═════ DATA EXCERPTS ═════
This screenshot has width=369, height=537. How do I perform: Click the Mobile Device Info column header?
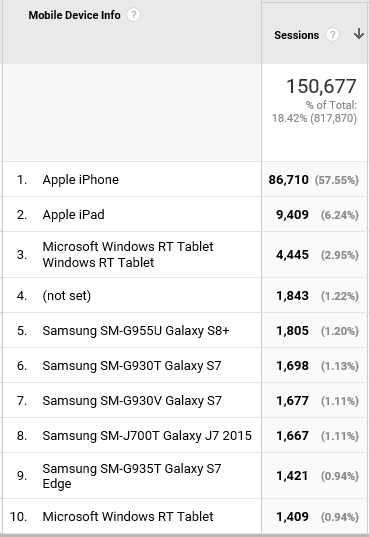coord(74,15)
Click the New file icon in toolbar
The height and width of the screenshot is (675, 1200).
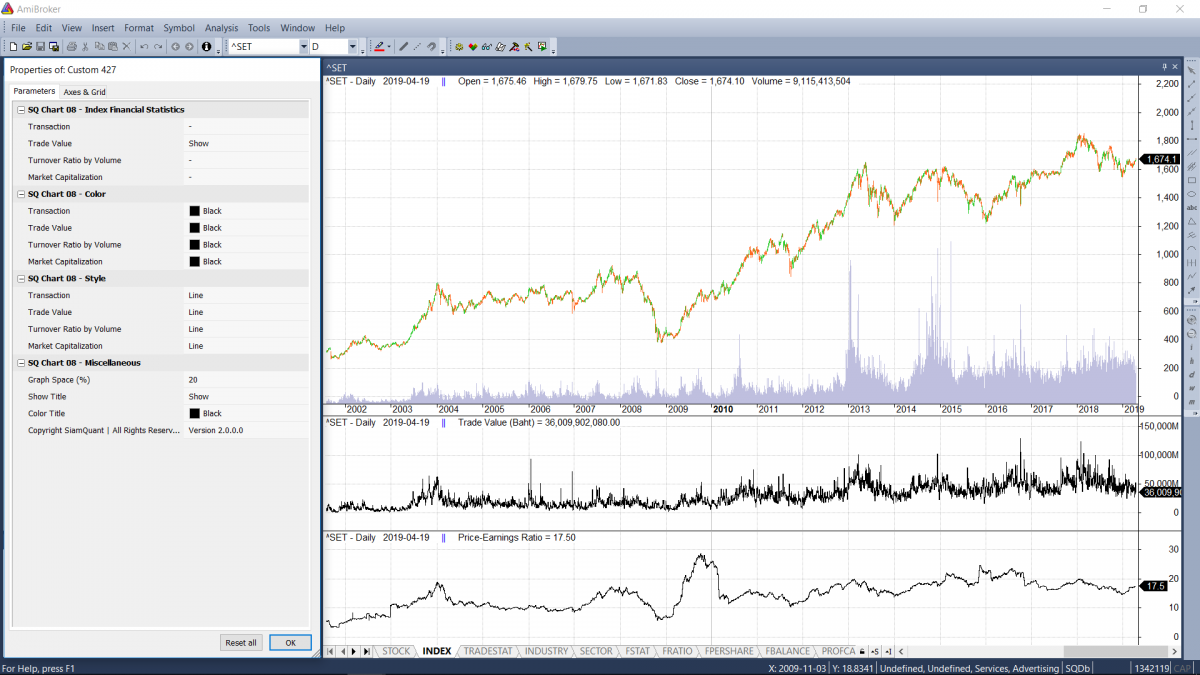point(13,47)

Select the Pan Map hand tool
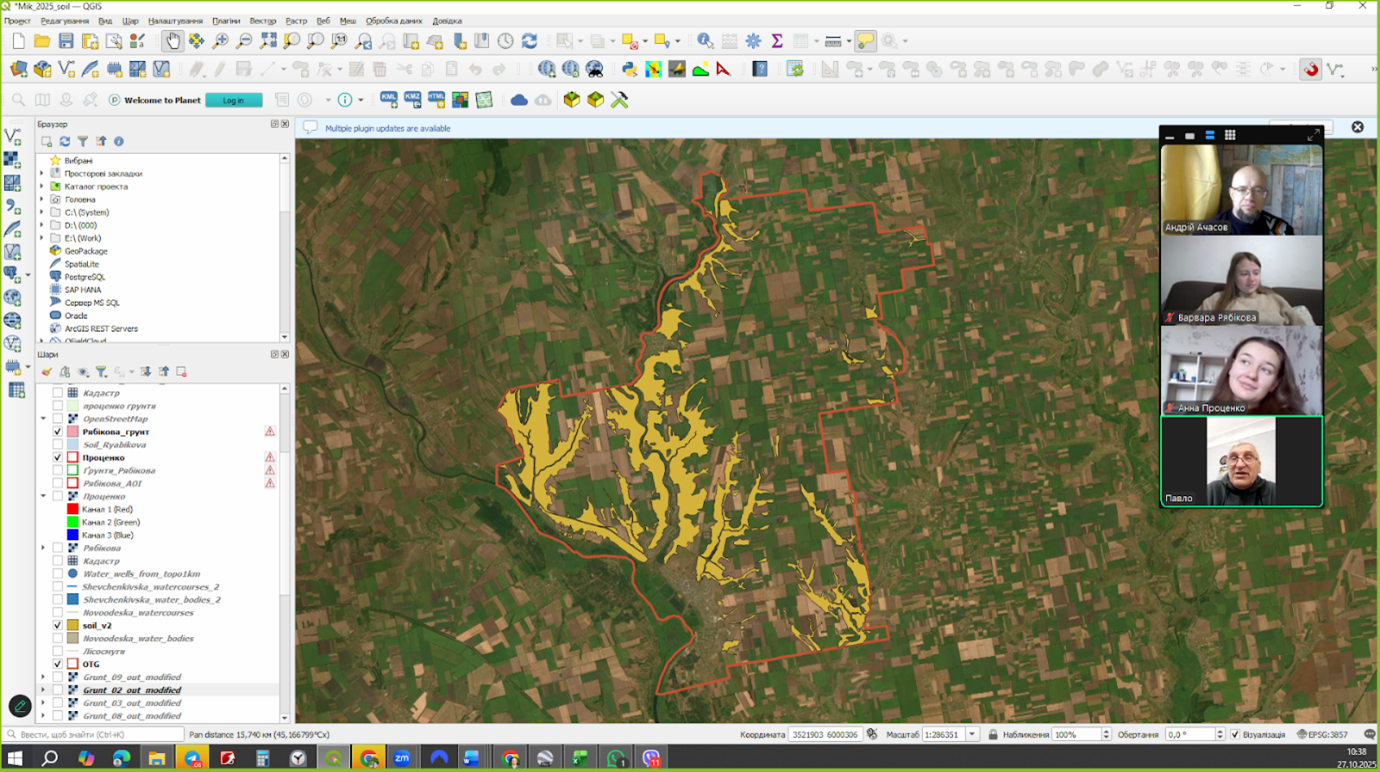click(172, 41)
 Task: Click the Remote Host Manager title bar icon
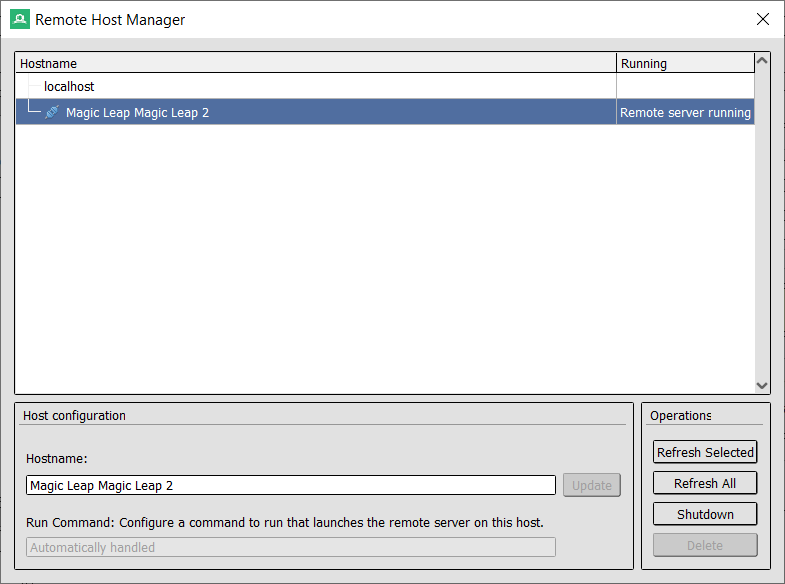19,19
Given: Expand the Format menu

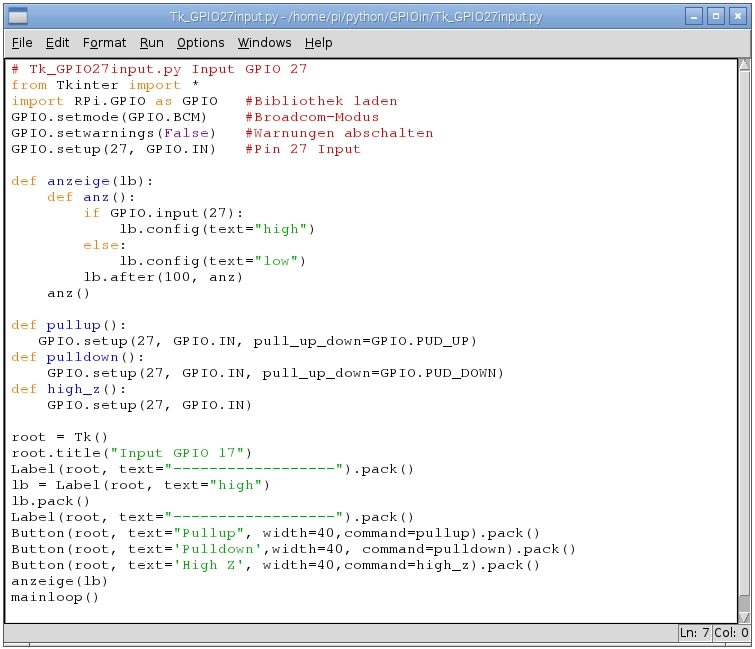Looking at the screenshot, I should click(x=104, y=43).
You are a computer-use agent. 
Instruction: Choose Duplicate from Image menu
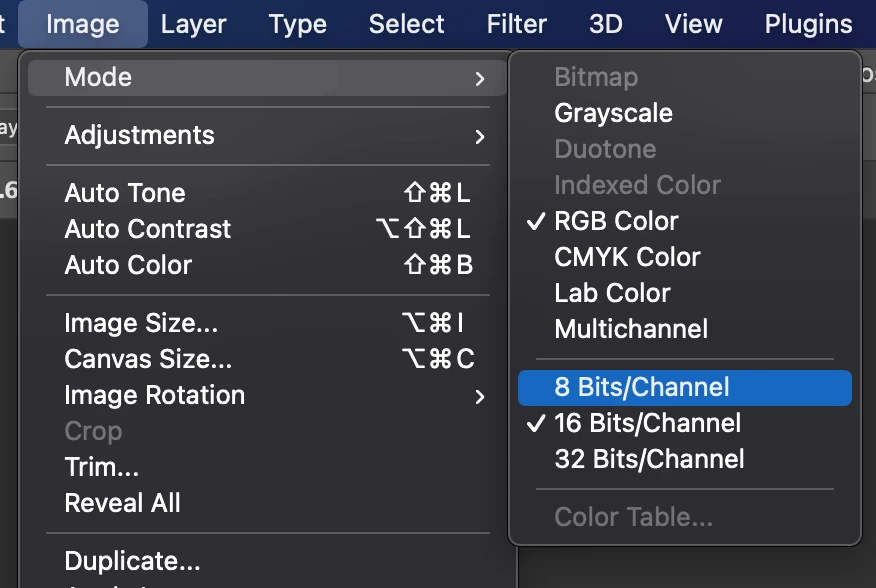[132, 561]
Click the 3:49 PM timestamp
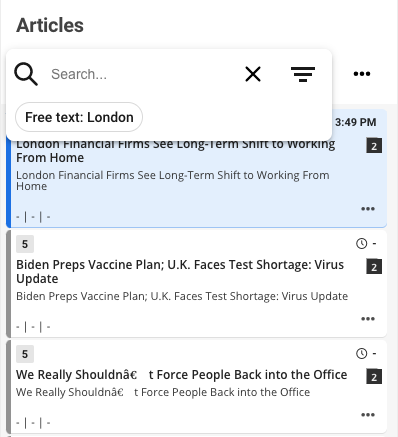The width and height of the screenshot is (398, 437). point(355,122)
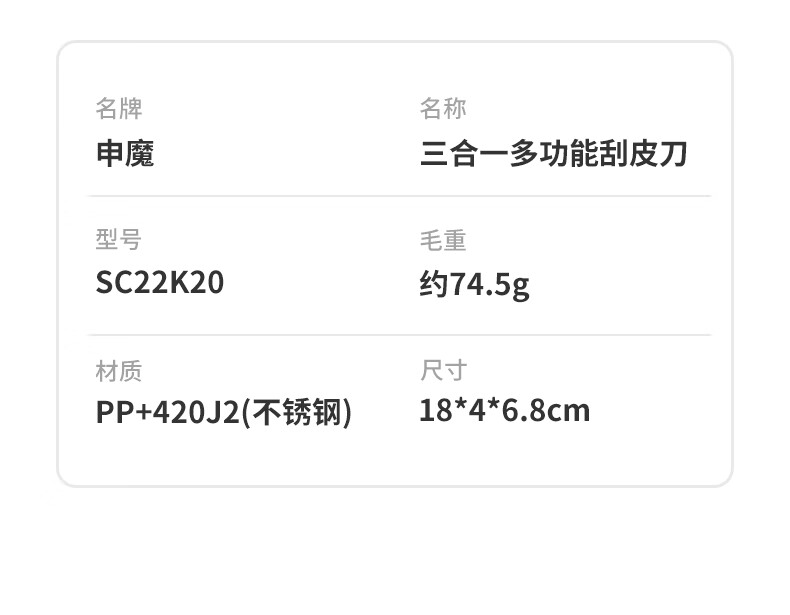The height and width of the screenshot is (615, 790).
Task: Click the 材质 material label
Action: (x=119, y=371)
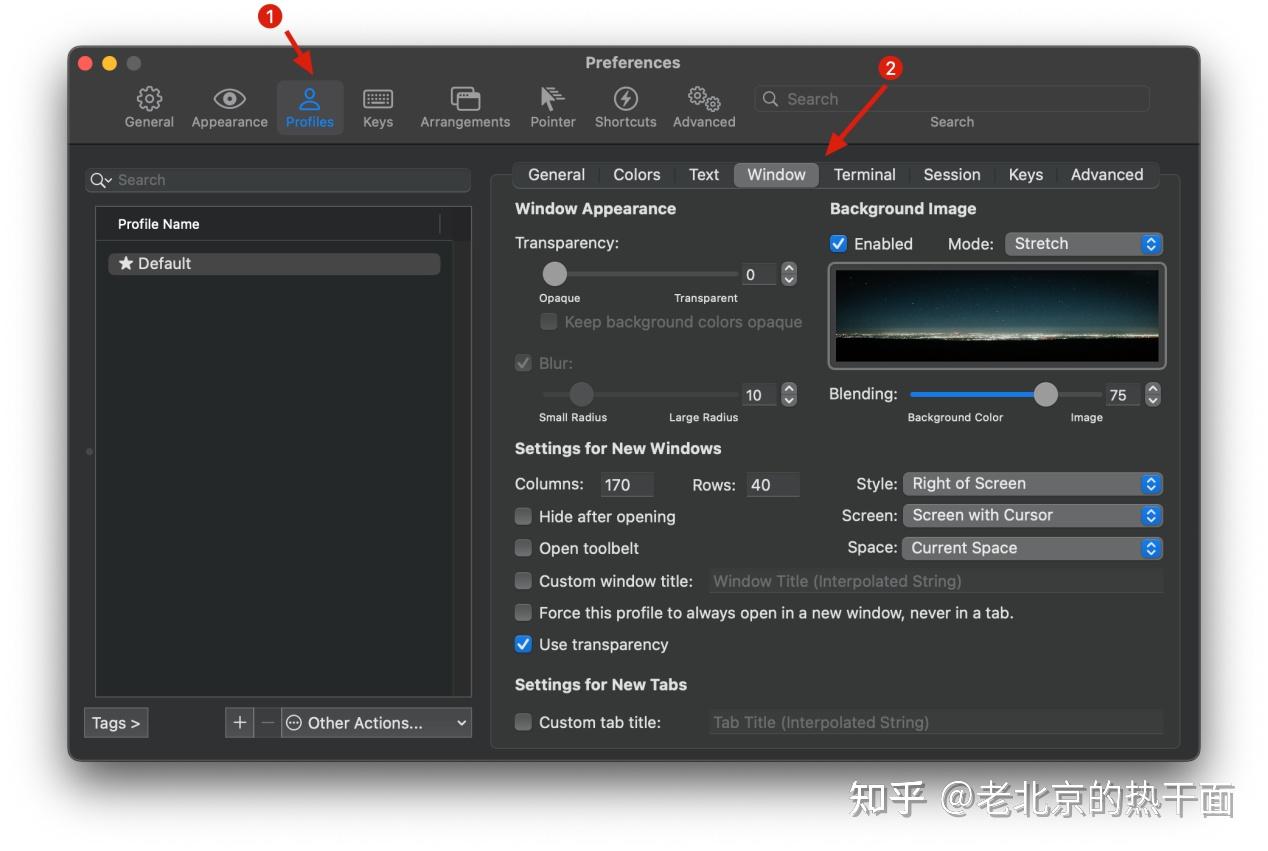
═════
> EXERCISE: With the pictures excluded, the line containing "Task: Click the Remote" and every line after it through the end of the data above are to be transcribed exactly, and nothing more.

> RESPONSE BELOW:
 Task: Click the Remote Host Manager title bar icon
19,19
Given: Expand the Format menu

Looking at the screenshot, I should click(x=104, y=43).
You are a computer-use agent. 
Instruction: Choose Duplicate from Image menu
[132, 561]
Click the 3:49 PM timestamp
The width and height of the screenshot is (398, 437). point(355,122)
The height and width of the screenshot is (615, 790).
Task: Click the 材质 material label
Action: (x=119, y=371)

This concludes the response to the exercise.